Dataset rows
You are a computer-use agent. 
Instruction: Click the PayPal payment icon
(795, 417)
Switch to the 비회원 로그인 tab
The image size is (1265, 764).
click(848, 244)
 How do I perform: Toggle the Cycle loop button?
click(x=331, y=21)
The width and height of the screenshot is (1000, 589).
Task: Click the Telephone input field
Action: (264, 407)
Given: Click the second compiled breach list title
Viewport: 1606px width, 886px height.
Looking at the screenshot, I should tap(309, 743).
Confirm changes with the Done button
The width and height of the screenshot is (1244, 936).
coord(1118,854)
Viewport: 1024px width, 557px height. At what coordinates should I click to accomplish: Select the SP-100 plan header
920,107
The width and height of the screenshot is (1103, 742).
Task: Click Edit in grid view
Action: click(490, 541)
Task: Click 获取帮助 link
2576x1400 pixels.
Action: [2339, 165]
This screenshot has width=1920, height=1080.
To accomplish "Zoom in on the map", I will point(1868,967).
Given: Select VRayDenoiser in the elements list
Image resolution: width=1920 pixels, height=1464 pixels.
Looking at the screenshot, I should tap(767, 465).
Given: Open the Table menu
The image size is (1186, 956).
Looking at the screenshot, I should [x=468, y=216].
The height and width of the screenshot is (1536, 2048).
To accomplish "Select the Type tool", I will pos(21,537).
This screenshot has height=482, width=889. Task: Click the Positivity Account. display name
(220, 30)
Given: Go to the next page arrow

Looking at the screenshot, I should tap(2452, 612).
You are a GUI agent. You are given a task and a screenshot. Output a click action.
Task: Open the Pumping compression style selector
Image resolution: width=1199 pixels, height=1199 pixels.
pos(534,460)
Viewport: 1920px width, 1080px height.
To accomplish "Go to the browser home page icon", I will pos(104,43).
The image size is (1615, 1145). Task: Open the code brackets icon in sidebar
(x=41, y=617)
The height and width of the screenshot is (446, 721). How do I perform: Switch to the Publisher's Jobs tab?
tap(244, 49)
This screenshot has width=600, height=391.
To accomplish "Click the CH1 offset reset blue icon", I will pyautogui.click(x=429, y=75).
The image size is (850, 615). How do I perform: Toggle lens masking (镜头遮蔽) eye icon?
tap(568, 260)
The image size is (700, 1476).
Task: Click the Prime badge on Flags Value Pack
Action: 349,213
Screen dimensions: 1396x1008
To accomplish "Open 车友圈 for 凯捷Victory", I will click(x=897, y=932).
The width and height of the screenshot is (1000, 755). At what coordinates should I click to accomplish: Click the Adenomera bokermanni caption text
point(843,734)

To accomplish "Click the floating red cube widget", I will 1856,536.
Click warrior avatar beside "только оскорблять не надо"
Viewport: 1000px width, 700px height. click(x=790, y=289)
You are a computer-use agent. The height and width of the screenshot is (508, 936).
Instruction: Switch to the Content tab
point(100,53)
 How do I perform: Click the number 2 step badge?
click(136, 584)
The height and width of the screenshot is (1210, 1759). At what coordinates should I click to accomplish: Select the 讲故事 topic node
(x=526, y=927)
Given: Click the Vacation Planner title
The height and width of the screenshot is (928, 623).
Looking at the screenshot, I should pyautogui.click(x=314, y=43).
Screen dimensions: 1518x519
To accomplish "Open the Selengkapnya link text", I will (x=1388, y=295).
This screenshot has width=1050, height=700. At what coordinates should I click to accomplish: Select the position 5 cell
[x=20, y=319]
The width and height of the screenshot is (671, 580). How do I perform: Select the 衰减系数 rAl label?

__TASK OBJECTIVE__. Reproduce the material above in full, swapping every occurrence of "How do I perform" for "How can I carry out" and leaving everything else unchanged.

__COMPLETE OUTPUT__.
You are a computer-use agent. 
Instruction: Click the PayPal payment icon
(795, 417)
Switch to the 비회원 로그인 tab
The image size is (1265, 764).
click(848, 244)
 How can I carry out: Toggle the Cycle loop button?
click(x=331, y=21)
The width and height of the screenshot is (1000, 589).
Task: Click the Telephone input field
Action: (264, 407)
Given: Click the second compiled breach list title
Viewport: 1606px width, 886px height.
Looking at the screenshot, I should tap(309, 743).
Confirm changes with the Done button
The width and height of the screenshot is (1244, 936).
coord(1118,854)
Viewport: 1024px width, 557px height. At what coordinates should I click to accomplish: Select the SP-100 plan header
920,107
The width and height of the screenshot is (1103, 742).
Task: Click Edit in grid view
Action: click(490, 541)
Task: Click 获取帮助 link
2576x1400 pixels.
Action: [2339, 165]
This screenshot has width=1920, height=1080.
To accomplish "Zoom in on the map", I will point(1868,967).
Given: Select VRayDenoiser in the elements list
Image resolution: width=1920 pixels, height=1464 pixels.
Looking at the screenshot, I should tap(767, 465).
Given: Open the Table menu
The image size is (1186, 956).
Looking at the screenshot, I should [x=468, y=216].
The height and width of the screenshot is (1536, 2048).
To accomplish "Select the Type tool", I will pos(21,537).
This screenshot has height=482, width=889. Task: Click the Positivity Account. display name
(220, 30)
Given: Go to the next page arrow

Looking at the screenshot, I should tap(2452, 612).
You are a GUI agent. You are given a task and a screenshot. Output a click action.
Task: Open the Pumping compression style selector
Image resolution: width=1199 pixels, height=1199 pixels.
pos(534,460)
Viewport: 1920px width, 1080px height.
To accomplish "Go to the browser home page icon", I will pos(104,43).
The image size is (1615, 1145). Task: Open the code brackets icon in sidebar
(x=41, y=617)
The height and width of the screenshot is (446, 721). How can I carry out: Switch to the Publisher's Jobs tab?
tap(244, 49)
This screenshot has width=600, height=391.
To accomplish "Click the CH1 offset reset blue icon", I will pyautogui.click(x=429, y=75).
The image size is (850, 615). How can I carry out: Toggle lens masking (镜头遮蔽) eye icon?
tap(568, 260)
The image size is (700, 1476).
Task: Click the Prime badge on Flags Value Pack
Action: 349,213
Screen dimensions: 1396x1008
To accomplish "Open 车友圈 for 凯捷Victory", I will click(x=897, y=932).
The width and height of the screenshot is (1000, 755). At what coordinates should I click to accomplish: Click the Adenomera bokermanni caption text
point(843,734)

To accomplish "Click the floating red cube widget", I will 1856,536.
Click warrior avatar beside "только оскорблять не надо"
Viewport: 1000px width, 700px height. click(x=790, y=289)
You are a computer-use agent. The height and width of the screenshot is (508, 936).
Instruction: Switch to the Content tab
point(100,53)
 How can I carry out: Click the number 2 step badge?
click(136, 584)
The height and width of the screenshot is (1210, 1759). At what coordinates should I click to accomplish: Select the 讲故事 topic node
(x=526, y=927)
Given: Click the Vacation Planner title
The height and width of the screenshot is (928, 623).
Looking at the screenshot, I should pyautogui.click(x=314, y=43).
Screen dimensions: 1518x519
To accomplish "Open the Selengkapnya link text", I will (x=1388, y=295).
This screenshot has width=1050, height=700. At what coordinates should I click to accomplish: Select the position 5 cell
[x=20, y=319]
The width and height of the screenshot is (671, 580). How can I carry out: Select the 衰减系数 rAl label?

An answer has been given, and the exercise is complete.